Hissan se relève et se débarrasse de la serviette dans la salle de bain avant de mettre les deux mains sur la table en face du lit en me tournant le dos. Je baisse la tête vers mes mains sans savoir quoi rajouter.

- Pourquoi tu ne me l'as pas dit ?

- Il m'avait menacé. Si je te parlais ou parlais à la police, il te tuerait. J'avais très peur pour toi.

Il se retourne très rapidement, le visage déformer par la colère.

- Mais j'aurais pu faire quelque chose, je sais me défendre tout seul !

- Je pensais m'en sortir toute seule, ce n'était que quelques bleus au poignet et l'épaule.

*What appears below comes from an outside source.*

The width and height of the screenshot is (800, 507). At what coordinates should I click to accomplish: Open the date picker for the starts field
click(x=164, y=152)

Il sert les dents pour ne pas exploser et j'ai presque envie qu'il le fasse plutôt que laisser ce silence pesant qui nous enveloppe.

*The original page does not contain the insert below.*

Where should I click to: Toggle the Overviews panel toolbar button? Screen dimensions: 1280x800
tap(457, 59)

- Je n'arrive pas à croire que tu ne prennes encore les bleus à la légère.

- Ce n'était rien, je t'assure.

- Aurore ! Tu te rends compte qu'il aurait pu te tuer, plusieurs fois !

- Tout ce qu'il voulait c'était de l'argent !

Il s'arrête de faire des gestes dans tous les sens avant d'éclater de rire. J'ouvre la bouche, déconcerté par ce qu'il se passe devant moi.

- Et te récupérer apparemment.

- Je ne suis plus amoureuse de lui. Je t'aime plus que tout et je pleure comme une madeleine depuis deux jours. Je voulais te laisser de l'espace pour que tu puisses réfléchir mais...

Il se détend d'un coup avant de laisser retomber ses bras et de venir s'assoir sur le bord du lit à côté de moi comme tout à l'heure. Je plonge dans son magnifique regard transcendant qui me fait complètement craquer. Je ne sais même plus de quoi on parlait tellement je suis obnubilé par ses yeux marron intense.

- J'aurais vraiment préféré que tu me dises toute la vérité dès le début. On aurait trouvé une solution ensemble.

- C'est ce que ma mère à dit, mais je ne l'ai pas écouté.

- Très mauvaise idée.

Je pouffe et son sourire vient illuminer son visage. Je le trouve incroyablement beau en cet instant et j'aimerais qu'on soit de nouveau tous les deux comme avant, heureux et prêt à lier nos vies l'une à l'autre.

- Je suis désolée.

- Je sais. J'ai compris que j'ai réagis un peu trop fort. Je suis amoureux de toi et ça me tue à petit feu d'être en colère et loin de toi.

J'ouvre légèrement la bouche devant tant de sincérité et mes larmes se remettent tout de suite à couler. Hissan panique et me demande si j'ai mal quelque part mais je me jette dans ses bras sans le lâcher, appréciant d'être dans ses bras.

- Tu veux toujours te marier avec moi ?

- Bien sûr. Il faut convaincre ma mère, maintenant.

- Je ne pensais déjà pas te convaincre aussi facilement, j'imagine que ta mère c'est presque impossible.

- Je serais convaincant.

Ça me fait rire et en même temps, ça me fait un bien fou de réentendre son accent chantant qui me rappelle à quel point nous sommes différents et que malgré ça, il m'aime pour ce que je suis.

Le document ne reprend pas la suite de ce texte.